TEXT PASSAGE
· · · · ·

Monday September 26, 2016

Propos D’Europe 15, Foundation Hippocrène, Paris, France

My work is included in the following exhibition, curated by Rolf Hoff of the Kaviar Factory, at the Foundation Hippocrène in Paris, France.

Pour la 15ème édition de Propos d’Europe, exposition annuelle d’art contemporain promouvant la rencontre et la création d’artistes européens émergents et confirmés, la Fondation Hippocrène invite cette année la KaviarFactory de Norvège, mettant ainsi à l’honneur la scène contemporaine nordique. L’ancienne agence de l’architecte moderniste Robert Mallet-Stevens accueillera, du 29 septembre au 3 décembre 2016, une partie de la collection de Rolf et Venke Hoff – grands collectionneurs norvégiens depuis trente ans, fondateurs du centre d’art situé dans les îles Lofoten – qui sera dévoilée aussi amplement pour la toute première fois à l’étranger. Intitulée Expanding Frontiers, l’exposition, dont le commissariat est assuré par Rolf Hoff, permettra de découvrir une trentaine d’oeuvres principalement conceptuelles et de tous médiums de 25 artistes contemporains internationaux, majoritairement norvégiens et scandinaves, pour la plupart peu connus en Europe et exposant parfois pour la première fois en France. Cette exposition marquera également la quatrième collaboration de la Fondation Hippocrène avec une fondation ou structure privée et européenne d’art contemporain.

Wednesday August 31, 2016

“Metal Paintings” at Almine Rech, London

“Metal Paintings” at Almine Rech, London, will be on view from September 12 — November 05, 2016

Opening on Monday, September 12th, 2016 from 6 – 8 pm

In Erik Lindman’s new works, the artist creates fresh abstract forms with a fine attunement to painterly details, constellated around various found surfaces and their treatment as compositional elements, surfaces, and supports. The majority of these new works are on primed or linen-wrapped panel that are affixed with thin sheets of aluminum or steel sheetmetal (or occasionally other flat, less-identifiable building materials), which are disguised and revealed to varying degrees by the application of paint on and around them. Colors and forms tend to accrete in the center of the painting, framed by white or unpainted space.

These found elements, which were picked up on regular walks by Lindman around the neighborhood of his studio in Harlem, Manhattan, are handled in a way that is characteristic of the artist’s cogitative approach, wherein material economy becomes an entry point to a particular type of seeing. To the extent that these compositions restrict form, color, and representation, they may elicit a subtle awareness through the shifts in perception that occur as a viewer’s focus wanders between the process of painting and its effects.

In his use of metal, Lindman attaches the found element to the support invisibly, then builds up paint around its edges, bringing it nearly level with the surrounding layers of paint so that it appears practically embedded in the painting’s surface. Almost flush with the ground of the paintings, these metal sectors receive paint in uneven ways and emit a faint, irrepressible sheen. The complicated flatness of each composition becomes a stage to exhibit detailed wrinkles, scratches, and striations in the paint, margins where color and metal meet, and expanses of thin pigment stretched across scuffed reflective veneers. Scrutinizing this paint on metal, we might add the layer of our own optical, tactile, and spatial experience. The vertical shape and human height of the pieces, along with their recurring narrow central figures, offer an analog to the instinctive, somatic self lying deep in our bodies. Awareness is a feedback loop created somewhere between our faculties and the object, while the boundaries of a painting could provide a theoretical if not a literal kind of mirror.

· · · · ·

LIST OF TASKS
**1.** Answer these questions using the exhibition announcements.
(a) Who curated the exhibition at the Foundation Hippocrène in Paris?
(b) During which dates will "Metal Paintings" be on view at Almine Rech, London?
(c) Where did Lindman pick up the found elements used in his new works?
**2.** Summarize the exhibition announcements in two sentences.
**3.** Translate this sentence from the exhibition announcements into English: "Cette exposition marquera également la quatrième collaboration de la Fondation Hippocrène avec une fondation ou structure privée et européenne d’art contemporain."

[Entries from a dataset]
· · · · ·

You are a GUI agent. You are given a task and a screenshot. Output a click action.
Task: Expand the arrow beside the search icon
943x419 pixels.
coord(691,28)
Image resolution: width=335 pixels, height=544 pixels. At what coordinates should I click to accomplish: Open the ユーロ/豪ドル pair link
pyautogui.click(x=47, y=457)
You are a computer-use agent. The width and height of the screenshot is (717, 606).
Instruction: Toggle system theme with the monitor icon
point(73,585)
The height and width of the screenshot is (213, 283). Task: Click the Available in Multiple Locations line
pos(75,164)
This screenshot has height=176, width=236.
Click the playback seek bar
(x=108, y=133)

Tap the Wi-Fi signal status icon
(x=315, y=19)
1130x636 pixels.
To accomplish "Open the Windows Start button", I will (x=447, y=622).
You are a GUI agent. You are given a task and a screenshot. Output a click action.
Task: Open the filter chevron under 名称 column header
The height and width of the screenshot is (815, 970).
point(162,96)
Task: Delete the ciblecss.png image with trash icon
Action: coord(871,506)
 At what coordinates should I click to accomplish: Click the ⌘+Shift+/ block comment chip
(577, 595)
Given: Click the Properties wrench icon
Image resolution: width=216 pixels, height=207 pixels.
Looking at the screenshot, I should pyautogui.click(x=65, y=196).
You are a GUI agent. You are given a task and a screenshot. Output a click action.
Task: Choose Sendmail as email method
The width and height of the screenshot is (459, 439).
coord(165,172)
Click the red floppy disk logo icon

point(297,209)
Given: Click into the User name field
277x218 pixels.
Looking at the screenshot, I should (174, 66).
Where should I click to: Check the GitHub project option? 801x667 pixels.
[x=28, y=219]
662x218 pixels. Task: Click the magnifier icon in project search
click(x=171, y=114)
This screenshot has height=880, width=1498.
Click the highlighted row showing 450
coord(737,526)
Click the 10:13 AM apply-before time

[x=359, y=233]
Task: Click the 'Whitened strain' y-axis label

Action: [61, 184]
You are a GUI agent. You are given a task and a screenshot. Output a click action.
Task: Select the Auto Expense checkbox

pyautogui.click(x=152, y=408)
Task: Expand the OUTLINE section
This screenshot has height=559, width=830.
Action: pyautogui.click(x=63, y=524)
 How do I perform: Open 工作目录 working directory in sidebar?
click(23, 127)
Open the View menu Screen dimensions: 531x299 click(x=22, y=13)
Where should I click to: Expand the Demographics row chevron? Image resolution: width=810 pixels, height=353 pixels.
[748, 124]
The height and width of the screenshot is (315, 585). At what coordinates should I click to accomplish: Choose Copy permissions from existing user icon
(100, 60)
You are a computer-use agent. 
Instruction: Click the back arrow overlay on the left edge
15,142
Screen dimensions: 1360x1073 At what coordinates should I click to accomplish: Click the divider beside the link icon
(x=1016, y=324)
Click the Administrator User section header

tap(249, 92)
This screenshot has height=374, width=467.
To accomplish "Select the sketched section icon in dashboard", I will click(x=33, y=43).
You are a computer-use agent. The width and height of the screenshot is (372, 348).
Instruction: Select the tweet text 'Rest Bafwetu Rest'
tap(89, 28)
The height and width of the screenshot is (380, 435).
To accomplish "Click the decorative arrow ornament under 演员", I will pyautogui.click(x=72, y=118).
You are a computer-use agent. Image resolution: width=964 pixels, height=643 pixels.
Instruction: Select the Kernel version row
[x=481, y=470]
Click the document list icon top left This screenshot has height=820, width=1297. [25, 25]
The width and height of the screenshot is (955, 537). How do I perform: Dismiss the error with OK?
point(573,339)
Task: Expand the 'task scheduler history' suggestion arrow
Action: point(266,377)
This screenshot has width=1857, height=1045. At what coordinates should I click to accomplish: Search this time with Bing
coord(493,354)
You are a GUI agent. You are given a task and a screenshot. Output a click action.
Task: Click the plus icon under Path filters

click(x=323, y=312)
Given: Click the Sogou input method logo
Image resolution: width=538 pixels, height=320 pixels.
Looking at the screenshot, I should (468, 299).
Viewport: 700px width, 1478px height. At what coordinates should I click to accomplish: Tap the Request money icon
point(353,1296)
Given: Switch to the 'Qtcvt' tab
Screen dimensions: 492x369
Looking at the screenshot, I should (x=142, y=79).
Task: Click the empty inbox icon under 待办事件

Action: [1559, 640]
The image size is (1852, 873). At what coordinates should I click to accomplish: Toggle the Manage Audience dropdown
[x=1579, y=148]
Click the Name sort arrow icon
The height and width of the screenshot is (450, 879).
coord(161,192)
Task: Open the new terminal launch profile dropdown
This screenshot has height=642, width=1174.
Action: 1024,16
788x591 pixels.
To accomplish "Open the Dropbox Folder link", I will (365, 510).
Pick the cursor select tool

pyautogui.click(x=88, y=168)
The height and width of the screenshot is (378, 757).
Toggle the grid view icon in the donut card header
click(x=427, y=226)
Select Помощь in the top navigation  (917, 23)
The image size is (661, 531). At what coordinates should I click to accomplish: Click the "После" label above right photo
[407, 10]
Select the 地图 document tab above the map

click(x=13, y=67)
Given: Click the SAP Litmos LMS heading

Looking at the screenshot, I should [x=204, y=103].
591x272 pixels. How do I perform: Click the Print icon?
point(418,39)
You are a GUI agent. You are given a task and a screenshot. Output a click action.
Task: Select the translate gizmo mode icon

· · · · ·

ANSWERS FOR THE EXERCISE
**1.**
(a) Rolf Hoff of the Kaviar Factory.
(b) From September 12 to November 05, 2016.
(c) On regular walks around the neighborhood of his studio in Harlem, Manhattan.

**2.** The first announcement says the author's work is included in Propos D'Europe 15 at the Foundation Hippocrène in Paris, an exhibition titled Expanding Frontiers and curated by Rolf Hoff of the Kaviar Factory. The second announces Erik Lindman's "Metal Paintings" at Almine Rech, London, from September 12 to November 05, 2016, describing works on panel that are affixed with thin sheets of found aluminum or steel and that are partly disguised and partly revealed by paint.

**3.** This exhibition will also mark the fourth collaboration of the Fondation Hippocrène with a private European contemporary art foundation or organization.